Manuscripts which came into the Library after the middle of the nineteenth century are numbered among the Additional Manuscripts. Those with a number up to MS Add. 7000 can be found in Jayne Ringrose, Summary Catalogue of the Additional Medieval Manuscripts in Cambridge University Library acquired before 1940 (Woodbridge: Boydell & Brewer, 2009) [MSS A122.2.10].  There is also a brief handlist of medieval manuscripts acquired since 1940 and numbered above MS Add. 7000.  Where available, more detailed descriptions of these later additions may be obtained upon request at the Manuscripts Reading Room desk.  These will shortly be made available online via Apollo.

A very brief listing of collections of fragments of medieval manuscripts within the Additionals sequence can be found here.

A catalogue of illuminated and decorated western manuscripts within both the two-letter and Additional manuscripts sequences can be found in Paul Binski and Patrick Zutshi, with the collaboration of Stella Panayotova, Western Illuminated Manuscripts: a catalogue of the collection in Cambridge University Library, (Cambridge: Cambridge University Press, 2011) [MSS A122.2.48], which is now also available online.

There is also a catalogue of the English medieval legal manuscripts within both the two-letter and Additional manuscripts sequences: J.H. Baker and J.S. Ringrose, A catalogue of English legal manuscripts in Cambridge University Library (Woodbridge: Boydell, 1996) [MSS A122.2.20].

A detailed guide to the history of the manuscripts collections and the various finding aids is available in the Manuscripts Reading Room and online.

The Manuscripts Reading Room also contains a slip index of medieval authors, a basic subject index in two volumes, and an index of incipits of medieval texts, arranged alphabetically under languages. This last covers the manuscripts collections of College Libraries as well.

The most detailed, if somewhat labyrinthine, account of the history of the medieval manuscripts collections is that provided as part of the general, two-volume history of Cambridge University Library:

  • J.C.T. Oates, Cambridge University Library: A History. From the Beginnings to the Copyright Act of Queen Anne (Cambridge: Cambridge University Press, 1986).  [MSS A650.195]
  • David McKitterick, Cambridge University Library: A History. The Eighteenth and Nineteenth Centuries (Cambridge: Cambridge University Press, 1986).  [MSS A650.196]

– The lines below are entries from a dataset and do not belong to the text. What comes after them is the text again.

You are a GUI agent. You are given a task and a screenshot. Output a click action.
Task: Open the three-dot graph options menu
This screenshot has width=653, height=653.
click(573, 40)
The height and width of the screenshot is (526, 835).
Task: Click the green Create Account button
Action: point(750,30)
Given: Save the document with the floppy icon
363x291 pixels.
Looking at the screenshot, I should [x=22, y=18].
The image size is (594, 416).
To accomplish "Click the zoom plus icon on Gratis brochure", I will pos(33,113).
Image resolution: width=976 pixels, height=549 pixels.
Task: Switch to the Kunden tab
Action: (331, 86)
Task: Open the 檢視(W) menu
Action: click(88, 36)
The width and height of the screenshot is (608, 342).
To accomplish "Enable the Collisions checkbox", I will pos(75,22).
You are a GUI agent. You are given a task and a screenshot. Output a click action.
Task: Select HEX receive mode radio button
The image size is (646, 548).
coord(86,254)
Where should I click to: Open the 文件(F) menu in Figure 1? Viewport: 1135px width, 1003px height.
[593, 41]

(An abbreviated version of this general history - reproducing in full Oates, Cambridge University Library: A Historical Sketch (1975) - is available under History of Cambridge University Library).

Dated and datable manuscripts are described in P. R. Robinson, Catalogue of Dated and Datable Manuscripts, c. 737-1600, Cambridge, 1988, 2 vols [MSS A122.2.45-46]

Further information on Medieval manuscripts in deposited College collections is available in the Manuscripts Reading Room.

A growing selection of the Library’s medieval manuscripts have been digitised and are available in the Cambridge Digital Library. These include such treasures as the late fourth or early fifth century manuscript of the New Testament known as the Codex Bezae, the Book of Deer, a tenth-century gospel book believed to the oldest manuscript produced in Scotland, and the unique copy of Matthew Paris’s illustrated Life of St Edward the Confessor.